There are many mobile security solutions in the market. How does Build38 differentiate its product called “TAK”?
The Trusted Application Kit (TAK), is a combination of client and server protection which is unparalleled in the market. On the client side, TAK provides “hardening” of a mobile app, and for this purpose it has met very stringent security requirements. It’s been used in the financial, automotive and digital identity industries. With TAK, we combine the increase in app security (app hardening) with a monitoring service of the app. This service provides real-time data and AI-powered insights for our customers, keeping their apps secure and preventing breaches and fraud. These secured apps become “self-defending”.
Share with us an interesting client use case or two.
Our solution was originally conceived to protect mobile payments, but ended up in a very diverse number of use-cases. For instance, in China, one of the largest carmakers is using our solution to protect the mobile app they provide their customers to open a car and remotely start its engine. It was critical for the app to work even in an underground parking space without network coverage. That was a challenge from security perspective, and that was what we achieved.

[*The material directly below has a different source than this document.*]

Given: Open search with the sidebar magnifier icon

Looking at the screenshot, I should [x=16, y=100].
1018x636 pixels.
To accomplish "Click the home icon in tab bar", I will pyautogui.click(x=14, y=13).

In Germany, you can purchase subway tickets from your mobile phone. This convenience created a side problem—users started creating “clones” of the tickets and shared them with their friends and family, so a season ticket can be used by several people. The transit operator had to suspend this way of buying tickets! Our solution prevented ticket cloning, reducing such a fraud. We pride ourselves in protecting the bottom line of our customers in reducing fraud. Because app protection enables business where none was conducted before, we ultimately help our customers increase their revenues.
We’ve been hearing a lot of news around the digital wallet space in Singapore recently. For example, Grab recently launched Asia’s first numberless card with Mastercard. Local banks such as DBS and OCBC are also rolling out efforts for customers to use Google Pay without a credit card from 2020. What are your thoughts about this?

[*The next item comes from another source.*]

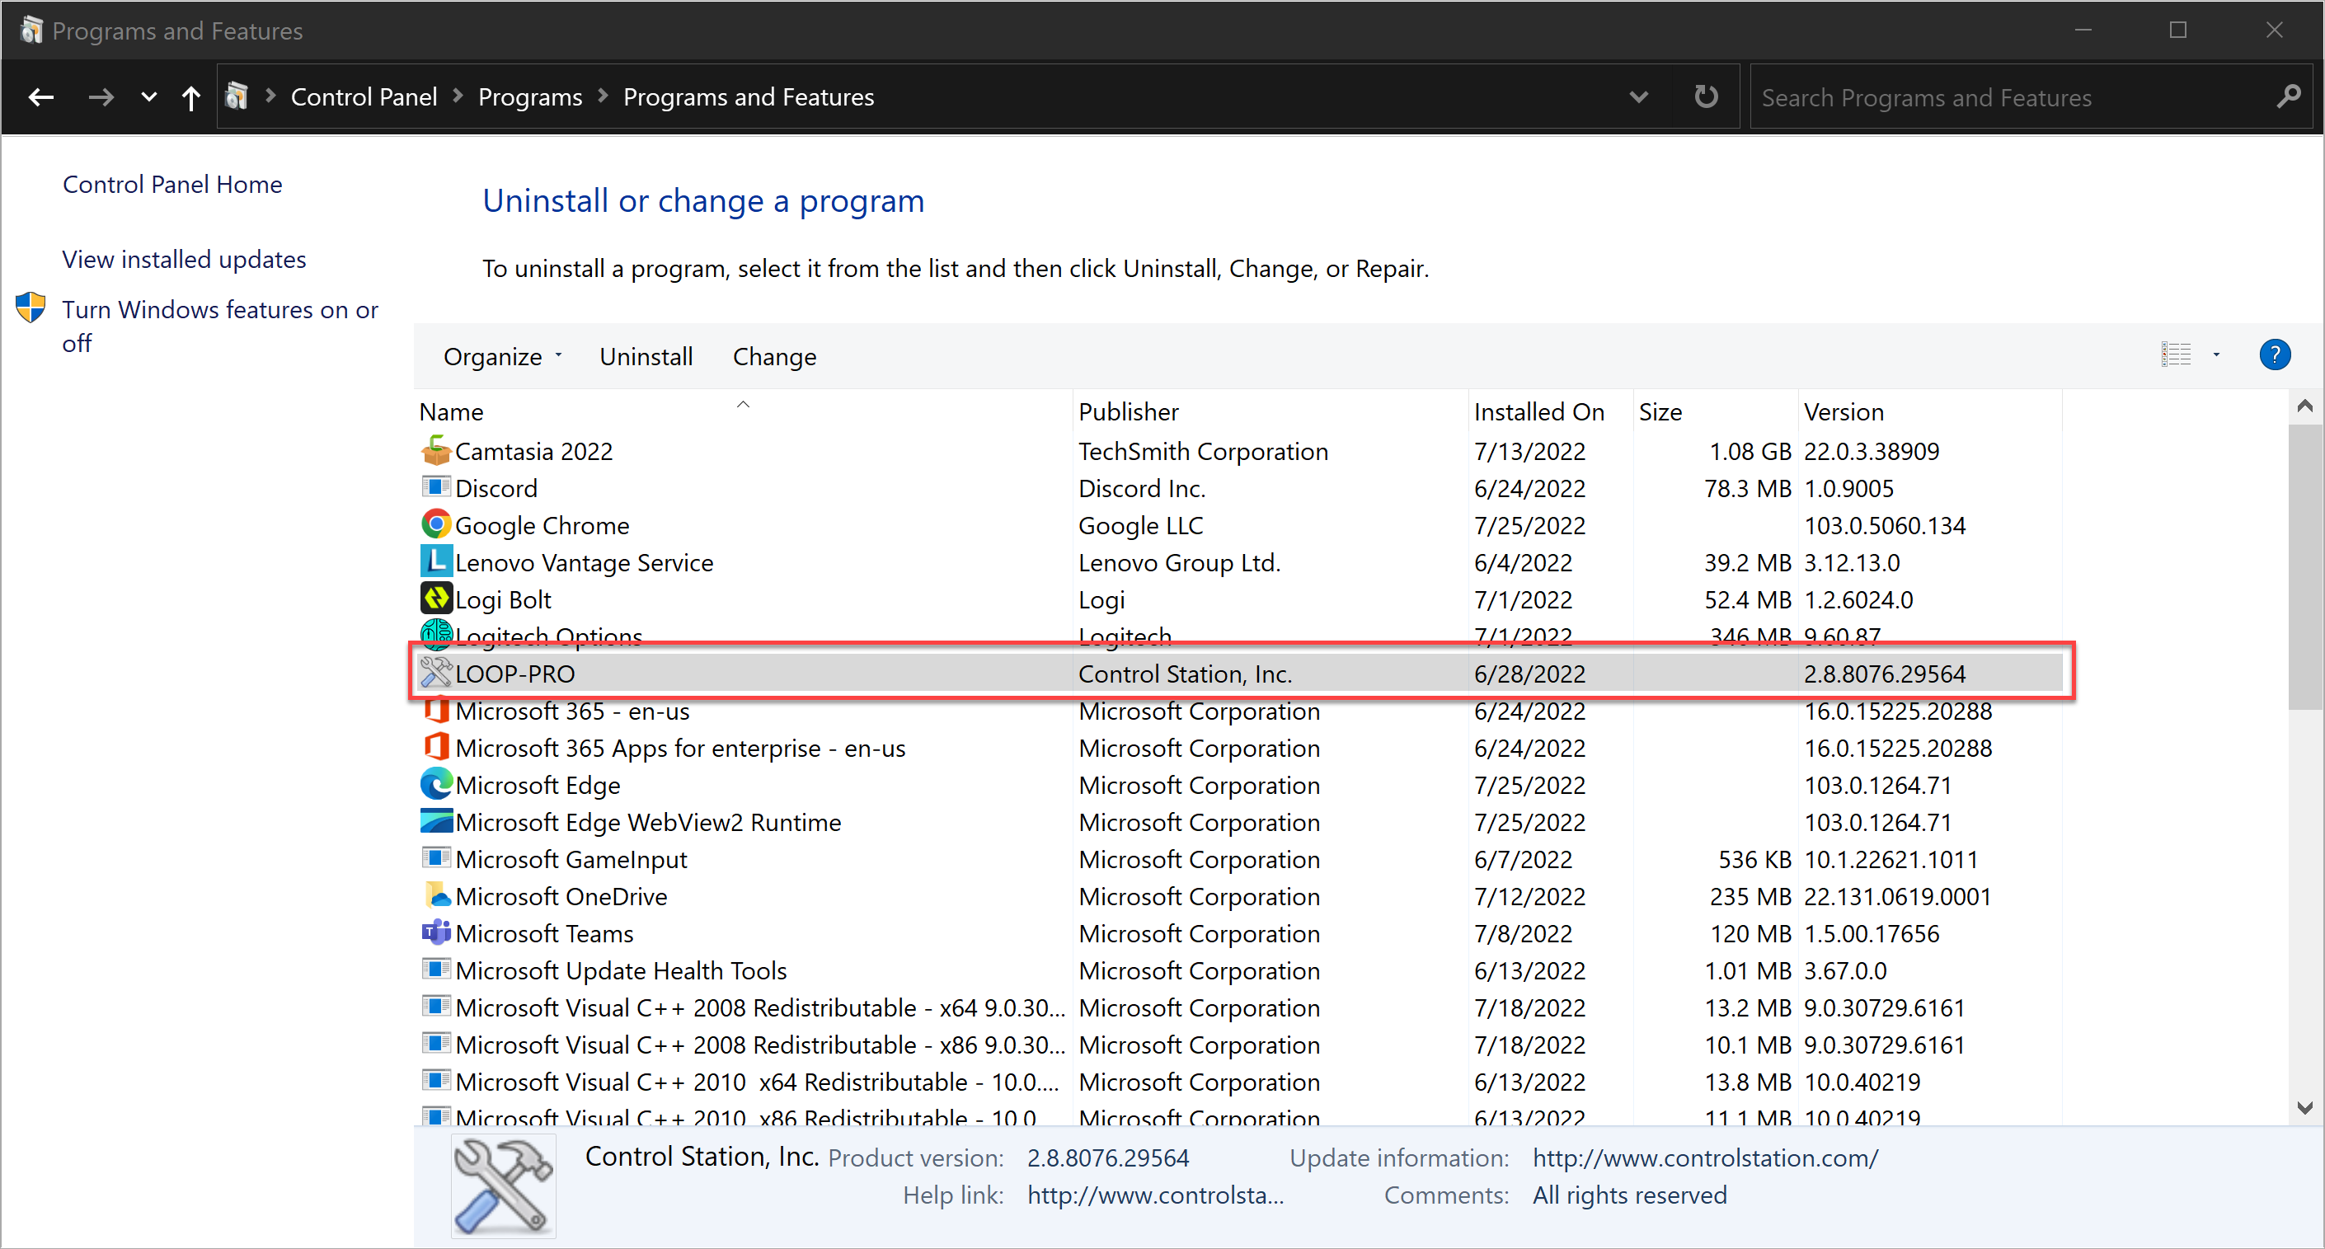Viewport: 2325px width, 1249px height.
Task: Go back with the left arrow
Action: pyautogui.click(x=42, y=97)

These developments make our lives exciting and are the reason behind our presence in this region from day one. Europe is a homogeneous and legacy-type market in payment infrastructure. On this side of the world, though, we see innovative markets exerting a big influence in introducing new ways of payment and money remittance.
Singapore is at the forefront and has become a test bed for many of these new payment methods, so we see associated security challenges emerging. You probably read in the news how some ride hailing apps were hacked in order to give some drivers an advantage in the acceptance of rides. User verification and tracking has become a challenge too, and we do see some interesting approaches here. With our solution, these challenges can be addressed, and we are pretty thrilled that we are already in discussions with many of the market players. We find lessons learned here useful as we can bring them back to other markets and be at the leading edge.
Cybersecurity is the protection of any computerised system from any compromise that would have a negative effect (trust, financial, personal) in the physical world.